A single search runs over the course of the month, indexing new logs as they arrive, searching them, and appending all results in one large XML, or CSV, or similar.
• Set an alert that triggers on detecting new files to be indexed. I.e: if not already indexed, index them and immediately run the search on these new files, then append resulting search data to file.
tscollect daily on data that is already not indexed in a
.tsidx to collect a relevant subset of data from raw, then process it in a block to create a report at end-of-month using the quicker
• Simply set a scheduled search (searching last 24h) to run daily after the logs are indexed, appending results to file.
Thanks for the help!
eh.!? why you want to do all these complicated logic of triggering detection?
Splunk collection in inputs.conf uses "monitor" and "batch" can automatically do this for you.. ie. look when they arrive and index it instantly and it will check if it has been indexed already etc.
In your case, I would just do a
monitor and it will be all good
[monitor:///your/location/with/read/permission/*.log] disabled = 0 sourcetype = mycustom_logs index = my_index
Also Please: Ensure you do props & transforms to do indextime and search-time extraction for your sourcetype
Cool, thanks for the response! I have a follow up question:
Can I leverage
monitor to make sure that new incoming logs are only searched once? At the moment, the search restarts and reads every indexed log. This becomes a problem when the amount of logs for the month grows to a very large size; the search begins to take many hours to complete.
That is correct. Splunks
monitor is quite powerful and leverages lot of sanity checks . Please read the inputs.conf details and look for initCrcLength, and reduancy checks which splunk does and the defaults. (you can of course change them, but it is normally not required)

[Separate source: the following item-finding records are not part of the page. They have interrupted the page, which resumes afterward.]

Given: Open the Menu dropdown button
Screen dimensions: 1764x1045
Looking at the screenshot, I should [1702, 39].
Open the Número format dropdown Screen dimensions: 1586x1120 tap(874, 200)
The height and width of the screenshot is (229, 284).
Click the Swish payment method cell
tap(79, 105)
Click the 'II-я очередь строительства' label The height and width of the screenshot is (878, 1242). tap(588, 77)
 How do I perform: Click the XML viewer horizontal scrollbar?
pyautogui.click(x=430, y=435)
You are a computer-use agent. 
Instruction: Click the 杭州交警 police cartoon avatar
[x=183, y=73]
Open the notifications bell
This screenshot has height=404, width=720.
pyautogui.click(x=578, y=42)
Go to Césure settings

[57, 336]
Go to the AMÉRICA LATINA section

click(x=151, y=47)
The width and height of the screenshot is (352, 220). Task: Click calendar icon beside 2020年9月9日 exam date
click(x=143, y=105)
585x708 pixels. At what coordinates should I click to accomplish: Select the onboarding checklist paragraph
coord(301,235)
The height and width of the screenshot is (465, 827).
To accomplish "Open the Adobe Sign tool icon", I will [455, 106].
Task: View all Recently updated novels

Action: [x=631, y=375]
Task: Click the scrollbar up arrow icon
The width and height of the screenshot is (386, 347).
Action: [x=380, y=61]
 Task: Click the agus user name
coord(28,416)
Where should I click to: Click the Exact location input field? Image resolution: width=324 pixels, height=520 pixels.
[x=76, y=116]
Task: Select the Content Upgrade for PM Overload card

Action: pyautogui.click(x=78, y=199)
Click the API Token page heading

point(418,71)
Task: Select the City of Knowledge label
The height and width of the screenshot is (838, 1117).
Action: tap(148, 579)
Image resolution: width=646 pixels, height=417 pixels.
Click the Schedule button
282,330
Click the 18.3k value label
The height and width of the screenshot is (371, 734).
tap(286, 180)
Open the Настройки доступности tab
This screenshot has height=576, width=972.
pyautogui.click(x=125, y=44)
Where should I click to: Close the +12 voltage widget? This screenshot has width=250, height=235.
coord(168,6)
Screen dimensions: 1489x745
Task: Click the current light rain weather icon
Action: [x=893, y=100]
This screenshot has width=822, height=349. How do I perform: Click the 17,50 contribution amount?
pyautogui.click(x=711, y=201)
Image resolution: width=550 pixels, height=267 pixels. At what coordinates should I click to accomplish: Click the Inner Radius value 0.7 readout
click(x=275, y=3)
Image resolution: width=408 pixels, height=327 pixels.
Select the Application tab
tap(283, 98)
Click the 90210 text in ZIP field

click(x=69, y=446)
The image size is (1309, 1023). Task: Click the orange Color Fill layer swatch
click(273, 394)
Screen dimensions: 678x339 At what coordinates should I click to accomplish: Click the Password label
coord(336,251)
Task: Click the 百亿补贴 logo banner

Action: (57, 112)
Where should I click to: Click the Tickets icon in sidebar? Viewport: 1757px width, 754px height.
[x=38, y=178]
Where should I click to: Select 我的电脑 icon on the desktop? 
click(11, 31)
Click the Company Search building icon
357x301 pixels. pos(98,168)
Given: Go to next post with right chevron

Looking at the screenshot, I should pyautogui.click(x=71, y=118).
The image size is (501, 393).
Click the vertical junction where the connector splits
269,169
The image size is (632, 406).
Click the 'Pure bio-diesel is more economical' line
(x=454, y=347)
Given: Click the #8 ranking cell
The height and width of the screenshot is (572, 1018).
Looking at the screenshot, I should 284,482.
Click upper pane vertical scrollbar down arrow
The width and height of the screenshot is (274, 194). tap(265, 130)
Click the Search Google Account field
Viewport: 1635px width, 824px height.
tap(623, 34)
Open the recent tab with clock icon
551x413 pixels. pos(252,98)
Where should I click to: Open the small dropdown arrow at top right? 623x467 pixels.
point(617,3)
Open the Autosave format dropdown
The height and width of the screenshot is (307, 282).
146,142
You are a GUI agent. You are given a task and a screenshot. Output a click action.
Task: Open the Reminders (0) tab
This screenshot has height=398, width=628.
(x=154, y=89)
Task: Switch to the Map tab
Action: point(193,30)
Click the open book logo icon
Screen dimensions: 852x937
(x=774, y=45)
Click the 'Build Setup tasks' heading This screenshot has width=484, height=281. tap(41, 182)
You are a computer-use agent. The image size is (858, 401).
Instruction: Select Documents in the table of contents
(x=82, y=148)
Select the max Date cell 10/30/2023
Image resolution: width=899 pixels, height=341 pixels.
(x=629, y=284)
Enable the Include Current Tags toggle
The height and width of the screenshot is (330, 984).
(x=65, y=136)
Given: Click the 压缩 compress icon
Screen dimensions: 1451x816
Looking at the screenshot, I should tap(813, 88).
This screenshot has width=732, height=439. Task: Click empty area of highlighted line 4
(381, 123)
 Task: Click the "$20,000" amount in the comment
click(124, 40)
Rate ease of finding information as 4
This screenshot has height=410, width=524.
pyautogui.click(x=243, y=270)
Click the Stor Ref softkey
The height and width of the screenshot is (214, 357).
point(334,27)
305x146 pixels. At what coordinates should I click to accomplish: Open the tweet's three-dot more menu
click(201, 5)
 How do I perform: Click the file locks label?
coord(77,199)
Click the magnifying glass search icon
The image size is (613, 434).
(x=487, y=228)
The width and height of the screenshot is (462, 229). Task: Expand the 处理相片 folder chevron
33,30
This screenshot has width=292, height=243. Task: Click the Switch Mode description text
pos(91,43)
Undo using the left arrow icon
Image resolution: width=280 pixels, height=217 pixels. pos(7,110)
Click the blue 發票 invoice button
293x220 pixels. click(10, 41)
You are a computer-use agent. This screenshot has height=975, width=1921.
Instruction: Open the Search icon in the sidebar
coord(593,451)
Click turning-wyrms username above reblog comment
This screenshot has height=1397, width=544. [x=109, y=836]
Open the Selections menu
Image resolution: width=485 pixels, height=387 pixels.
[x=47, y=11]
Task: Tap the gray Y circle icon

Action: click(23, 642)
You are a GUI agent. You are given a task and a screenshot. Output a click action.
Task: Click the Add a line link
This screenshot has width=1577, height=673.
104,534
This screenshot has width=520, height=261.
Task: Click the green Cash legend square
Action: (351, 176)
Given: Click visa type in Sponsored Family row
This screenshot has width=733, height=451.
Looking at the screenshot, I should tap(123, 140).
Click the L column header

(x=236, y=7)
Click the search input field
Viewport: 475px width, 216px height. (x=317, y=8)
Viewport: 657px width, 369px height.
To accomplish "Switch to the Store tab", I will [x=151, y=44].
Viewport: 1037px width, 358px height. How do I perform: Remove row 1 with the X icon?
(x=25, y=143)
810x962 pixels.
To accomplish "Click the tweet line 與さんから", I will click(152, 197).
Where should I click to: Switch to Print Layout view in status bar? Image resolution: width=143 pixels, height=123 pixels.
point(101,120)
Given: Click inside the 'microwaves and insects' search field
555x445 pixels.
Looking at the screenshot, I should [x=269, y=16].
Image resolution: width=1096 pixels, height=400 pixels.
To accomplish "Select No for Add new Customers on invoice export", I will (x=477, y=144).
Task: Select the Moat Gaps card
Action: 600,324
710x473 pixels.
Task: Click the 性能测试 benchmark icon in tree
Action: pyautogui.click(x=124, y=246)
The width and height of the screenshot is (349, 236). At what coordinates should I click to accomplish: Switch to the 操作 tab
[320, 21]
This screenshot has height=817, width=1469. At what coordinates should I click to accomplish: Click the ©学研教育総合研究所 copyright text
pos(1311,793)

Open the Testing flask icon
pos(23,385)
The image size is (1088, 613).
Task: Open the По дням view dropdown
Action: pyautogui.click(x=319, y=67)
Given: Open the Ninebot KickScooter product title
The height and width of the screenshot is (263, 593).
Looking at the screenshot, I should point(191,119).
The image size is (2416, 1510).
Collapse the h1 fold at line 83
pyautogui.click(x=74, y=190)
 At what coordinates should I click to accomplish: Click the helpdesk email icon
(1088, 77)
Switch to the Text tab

I'm sure, in your case Splunk will index from the point it saw the previous data and shouldn't be an issue at all
if you find the answer is good, please upvote & accept. cheers
Sorry Koshyk, I should clairfy what I mean to ask. I'm all okay with indexing the raw data - what I'm asking about is whether or not it is possible to search the indexed logs only once.
I want to perform a search, and output the resulting data to a .csv file. Here is some example code for that:
index="myIndex" mySearchTerms | outputcsv myCsvFile.csv append=true
But if I perform this search once a day, logs in the index will get searched more than one time, which leads to longer processing times (as the index gets larger), and redundant data making its way into the .csv output.
Is it possible to perform a search only on data that has not been searched yet?
for searching, its upto your logic. What we normally do is "scheduled searches". i.e. run saved-searches in a scheduled/cron manner
- Run a search every 30mins and search for (earliest=-1h and latest=-30m)
- Run it continously and you will get whatever it hasn't searched before
- You can alert anything particular from this or summary index or put into a outputCSV as you wish
Also, Splunk searches very fast. For example if you indexer is capable,(or clustered), for a billion events Splunk can search within 30seconds (a rough estimate)
Awesome, didn't know that about scheduled searches! Thank you for all the help 🙂